M&A opportunities in an economic downturn

Posted by: George Mulhern        

I am fortunate to sit on the Advisory Board for McKinsey & Co.’s high tech practice. It is a wonderful learning opportunity —  getting  exposure to what they, and their clients, think is strategically important.   I only hope that my experiences at  HP, and now with Highway 12 Ventures, will enable me to contribute back to McKinsey, even a fraction of what I learn from them.

So, what kind of strategic advice are big players in the tech industry getting during this economic downturn?   Everyone wants to survive when a major downturn hits, but some  companies are able to find ways to emerge even stronger.   I read an interesting paper today from McKinsey & Co. that sheds some light on this.

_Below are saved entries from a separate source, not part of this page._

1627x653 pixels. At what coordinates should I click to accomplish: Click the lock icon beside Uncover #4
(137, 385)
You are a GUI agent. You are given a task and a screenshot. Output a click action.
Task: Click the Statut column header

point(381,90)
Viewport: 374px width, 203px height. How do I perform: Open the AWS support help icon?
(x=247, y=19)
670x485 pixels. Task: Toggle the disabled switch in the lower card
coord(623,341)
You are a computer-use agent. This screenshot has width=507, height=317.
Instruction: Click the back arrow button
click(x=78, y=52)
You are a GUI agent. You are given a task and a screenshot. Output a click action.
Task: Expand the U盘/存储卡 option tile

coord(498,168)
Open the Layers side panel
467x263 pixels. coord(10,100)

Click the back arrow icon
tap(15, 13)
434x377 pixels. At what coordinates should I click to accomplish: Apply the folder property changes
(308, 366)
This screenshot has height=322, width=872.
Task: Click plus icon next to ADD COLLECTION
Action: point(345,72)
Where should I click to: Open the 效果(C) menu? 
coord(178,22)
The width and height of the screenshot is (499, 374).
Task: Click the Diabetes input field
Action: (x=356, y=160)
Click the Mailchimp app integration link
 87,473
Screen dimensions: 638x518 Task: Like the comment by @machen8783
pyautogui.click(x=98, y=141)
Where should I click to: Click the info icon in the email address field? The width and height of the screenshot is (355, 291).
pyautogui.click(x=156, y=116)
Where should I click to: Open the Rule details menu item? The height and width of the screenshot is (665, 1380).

McKinsey analyzed the performance of 700 companies during market contractions over the past 20 years and found that there were significant shifts in market leadership through those downturns.   Leaders became laggards and laggards became leaders.  About half of the companies that entered the downturn as market leaders ended up as laggards when the economy turned around.  Those companies that continued to be, or that became leaders implemented a number of actions.  One of which, is very relevant to entrepreneurs.

During the last major downturn for high tech (2000-2002), the companies that emerged as leaders made significant acquisitions that strengthened their product/service portfolio and market position.   The leaders made more, and more substantial, acquisitions than those companies that exited the downturn as laggards - they were 30% more likely to make acquisitions and racked up 26% more deals.  The leaders also tended to wait until later in the downturn, when valuations of their targets were most attractive.

There are a lot of tech companies sitting on a pile of cash.   They are compiling their shopping list and looking for ways to emerge from this recession as leaders.     Get ready.  I think in the next six to twelve months we could see M&A activity really start to pick up.  What do you think?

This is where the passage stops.